- Document extract
****************

Single by Showtek featuring We Are Loud and Sonny Wilson
- Released: 19 August 2013; 18 October 2013 (re-release);
- Length: 5:11
- Label: Spinnin'; Polydor;
- Songwriters: Sjoerd Janssen; Wouter Janssen; Daniël Ortgiess; Björn van den Biggelaar;
- Producers: Showtek; We Are Loud!;

Showtek singles chronology
| "Get Loose" (2013) | "Booyah" (2013) | "We Like to Party" (2013) |

We Are Loud singles chronology
| "Under My Control Now" (2012) | "Booyah" (2013) | "Light It Up" (2015) |

Sonny Wilson singles chronology
| "Got to Give" (2013) | "Booyah" (2013) | "Light It Up" (2015) |

= Booyah (song) =

2013 single by Showtek

"Booyah" is a song by the Dutch record producer duo Showtek featuring co-production by Dutch record producers We Are Loud and vocals by Dutch singer Sonny Wilson. It was released on 19 August 2013, through Spinnin' Records, and re-released on 18 October 2013 in collaboration with Polydor Records. It entered the UK Singles Chart at number five, making it the first Showtek release to chart in the UK, on 27 October 2013. A remix EP featuring Lucky Date and Cash Cash's remixes among others was released on 8 November 2013.

****************

- Supplied information
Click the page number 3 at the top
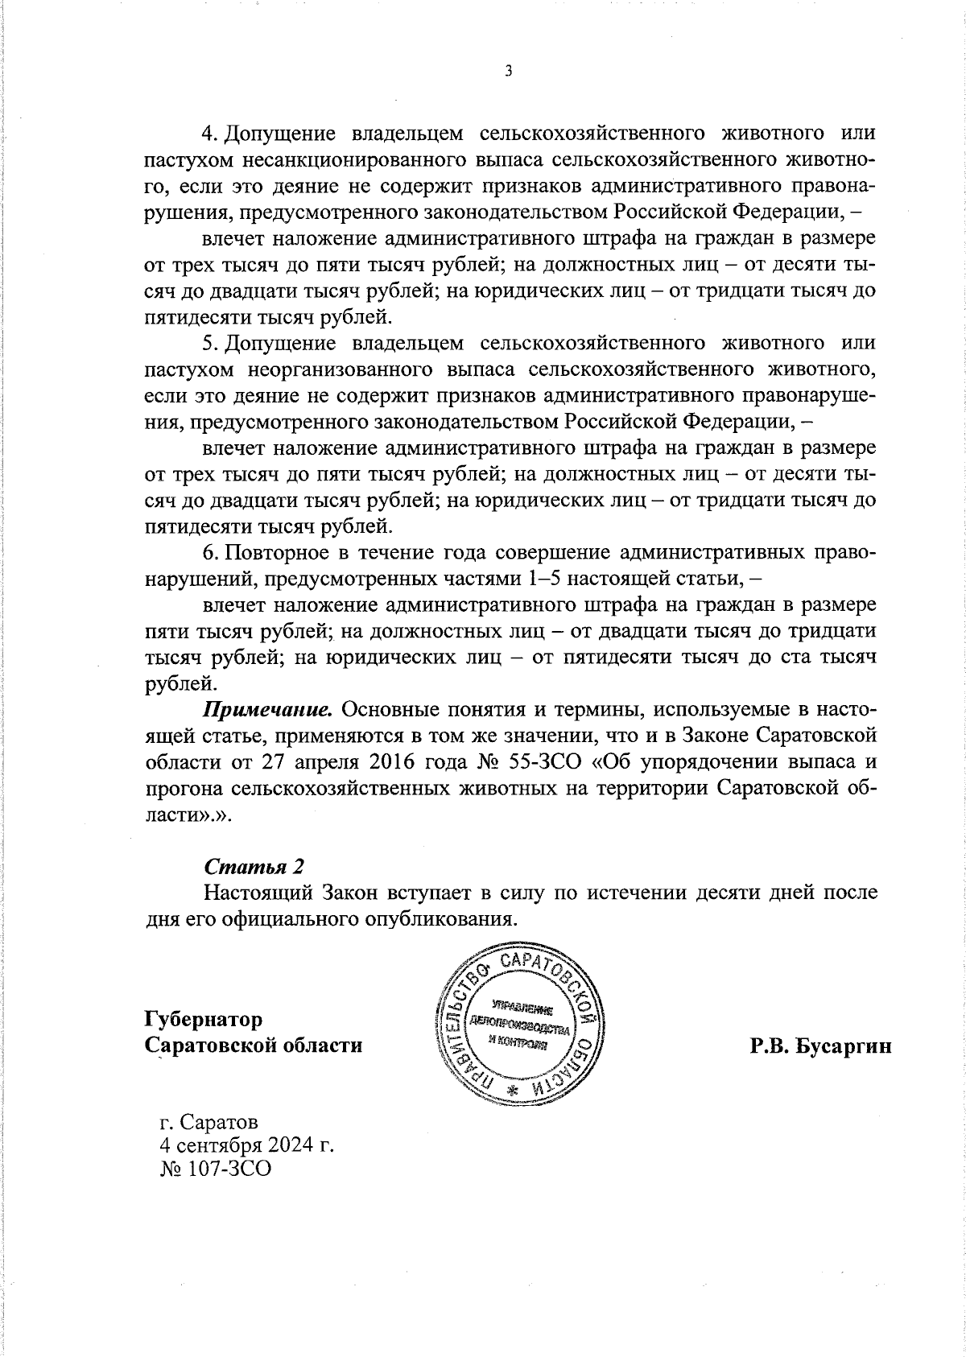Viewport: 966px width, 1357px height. (x=508, y=71)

****************

- Task prompt
Answer from the page about the song "Booyah":
1. What length does the page give for the track?
2. At what position did the song enter the UK Singles Chart?
3. On what date was the remix EP released?

- Solution for this problem
1. 5:11
2. Number five
3. 8 November 2013